È un film dalla forte componente femminile e involontariamente femminista: chi governa il mondo nella monade Hitchcockiana di “The Birds”, sono le donne, forti, indipendenti, in grado di essere abilissime seduttrici ma mai “apparati” delle figure maschili. Bodega Bay sembra quasi una “città delle donne” in cui si muovono personaggi con una marcata dote caratteriale: dall’ornitologa Mrs. Bundy, alla maestra Annie Hayworth in grado di decidere in totale libertà della propria vita, sino a Lydia Brenner, madre coraggiosa e protettiva, interpretata da una straordinaria Jessica Tandy e di cui  Mitch Brenner, unico vero protagonista maschile, è il figlio. Accanto a loro poi c’è Melanie Daniels, una convincente Tippi Hedren, alla sua prima importante esperienza cinematografica (e che tornerà a lavorare per il maestro inglese in Marnie), unica forestiera ma ugualmente forte e determinata. Gli Uccelli è quindi anche un omaggio alle donne, un coraggioso racconto quasi tutto al femminile in grado di presentarci personaggi sicuramente controcorrente rispetto al periodo storico in cui è realizzato.

Nell’idea di Alfred Hitchcock c’è poi la volontà di rappresentare una realtà quanto più simile al quotidiano, che mantenga lo spettatore nella vita di tutti i giorni seppur seduto in una sala cinematografica, assottigliando il vetro tra realtà e finzione. Lo spettatore deve percepire come incombente la minaccia raccontata dalla pellicola, come terrore del possibile. Può accadere, qui e ora. La paura, come normalità della natura in grado di ribaltarsi, una sorta di bomba che potrebbe esplodere da un momento all’altro o spada di Damocle sulle nostre teste, è fatta di rumori, suoni che in maniera confusionaria ci abbracciano quotidianamente.

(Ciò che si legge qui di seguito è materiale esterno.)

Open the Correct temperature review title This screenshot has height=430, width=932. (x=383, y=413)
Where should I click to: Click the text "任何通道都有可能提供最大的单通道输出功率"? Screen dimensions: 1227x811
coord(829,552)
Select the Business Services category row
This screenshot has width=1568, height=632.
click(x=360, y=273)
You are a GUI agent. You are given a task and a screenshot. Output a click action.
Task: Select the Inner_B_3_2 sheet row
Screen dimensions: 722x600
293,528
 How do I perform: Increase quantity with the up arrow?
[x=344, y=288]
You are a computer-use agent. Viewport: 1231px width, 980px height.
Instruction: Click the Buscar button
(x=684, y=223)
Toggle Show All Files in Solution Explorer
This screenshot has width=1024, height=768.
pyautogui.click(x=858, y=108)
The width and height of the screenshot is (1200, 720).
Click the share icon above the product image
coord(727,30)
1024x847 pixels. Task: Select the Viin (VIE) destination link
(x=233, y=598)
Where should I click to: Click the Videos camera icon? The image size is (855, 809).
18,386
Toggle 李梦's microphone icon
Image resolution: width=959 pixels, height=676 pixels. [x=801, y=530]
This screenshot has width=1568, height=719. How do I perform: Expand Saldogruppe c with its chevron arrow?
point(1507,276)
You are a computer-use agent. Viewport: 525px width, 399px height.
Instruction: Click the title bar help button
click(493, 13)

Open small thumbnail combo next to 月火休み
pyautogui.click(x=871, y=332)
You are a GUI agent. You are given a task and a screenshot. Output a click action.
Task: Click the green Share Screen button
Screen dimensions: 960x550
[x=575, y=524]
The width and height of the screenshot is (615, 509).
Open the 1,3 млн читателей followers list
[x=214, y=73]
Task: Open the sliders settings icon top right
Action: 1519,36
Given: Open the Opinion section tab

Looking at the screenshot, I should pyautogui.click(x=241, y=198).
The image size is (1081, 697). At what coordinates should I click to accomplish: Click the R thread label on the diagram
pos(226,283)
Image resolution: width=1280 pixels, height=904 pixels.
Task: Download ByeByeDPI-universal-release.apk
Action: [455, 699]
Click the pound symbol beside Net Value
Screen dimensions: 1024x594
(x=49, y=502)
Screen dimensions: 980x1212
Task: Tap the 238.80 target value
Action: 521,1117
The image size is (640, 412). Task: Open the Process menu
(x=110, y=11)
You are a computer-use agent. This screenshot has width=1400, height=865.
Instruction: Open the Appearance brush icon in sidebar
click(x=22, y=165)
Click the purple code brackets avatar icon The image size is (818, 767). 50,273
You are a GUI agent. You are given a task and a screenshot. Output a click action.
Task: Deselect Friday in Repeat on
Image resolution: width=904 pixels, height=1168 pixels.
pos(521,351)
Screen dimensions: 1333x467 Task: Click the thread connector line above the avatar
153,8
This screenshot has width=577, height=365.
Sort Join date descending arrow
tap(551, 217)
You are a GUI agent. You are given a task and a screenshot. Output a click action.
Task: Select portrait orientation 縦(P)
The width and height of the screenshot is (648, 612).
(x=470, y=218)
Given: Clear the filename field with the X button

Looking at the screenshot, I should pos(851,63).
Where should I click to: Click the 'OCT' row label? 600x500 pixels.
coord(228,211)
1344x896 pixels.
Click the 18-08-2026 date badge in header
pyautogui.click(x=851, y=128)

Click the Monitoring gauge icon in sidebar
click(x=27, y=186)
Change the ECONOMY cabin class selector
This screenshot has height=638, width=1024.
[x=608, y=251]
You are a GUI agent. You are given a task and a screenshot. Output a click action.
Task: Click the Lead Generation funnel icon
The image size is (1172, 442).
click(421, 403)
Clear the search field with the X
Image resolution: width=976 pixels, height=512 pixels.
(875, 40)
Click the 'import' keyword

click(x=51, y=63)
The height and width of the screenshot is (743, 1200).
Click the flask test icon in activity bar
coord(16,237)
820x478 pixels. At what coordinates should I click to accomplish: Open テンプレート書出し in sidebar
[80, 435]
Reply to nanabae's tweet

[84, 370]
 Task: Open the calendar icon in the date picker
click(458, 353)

Ne “Gli Uccelli” non vi è alcun accompagnamento musicale, la musica fa parte di quei suoni, attraverso un pianoforte, una radio. Eppure il regista inglese cura in maniera a dir poco maniacale la colonna sonora, fatta appunto di rumori e soprattutto dei versi dei pennuti. Esiste nella sceneggiatura una descrizione minuziosa del noise che il duo Gassman- sala, esperti di musica elettronica, rendono concreto attraverso il Trautorium. Nulla è lasciato al caso, ogni singolo verso o scricchiolio è finalizzato alla creazione di un’atmosfera precisa. L’apice del tocco Hitchcockiano si raggiunge nella sequenza finale, in cui il rumore di fondo crea una sorta di finto silenzio, una tranquillità fragilissima, la sequenza più inquietante del capolavoro del maestro inglese. Da antologia. L’auto che si muove lentamente con i protagonisti del film attraverso campi ricoperti da corvi, gabbiani… ma ancor di più la sequenza precedente, con Rod Taylor che esce sul patio e cerca con lo sguardo la sua automobile.

Che cosa accadrà dopo? Hitchcock sceglie di non dircelo o meglio forse lo sta dicendo, lanciando un metaforico presagio o forse non vuole assolutamente dirci nulla, volendo solo terrorizzarci. Gli Uccelli però è oggi premonitore di macro temi delicatissimi, una sorta di lezione su un ipotetico futuro in cui non saremo più noi a comandare. Non è importante che ci fosse volontariamente o meno un messaggio ambientalista, il finale aperto proietta ugualmente il seguito della storia sul libero arbitrio dello spettatore.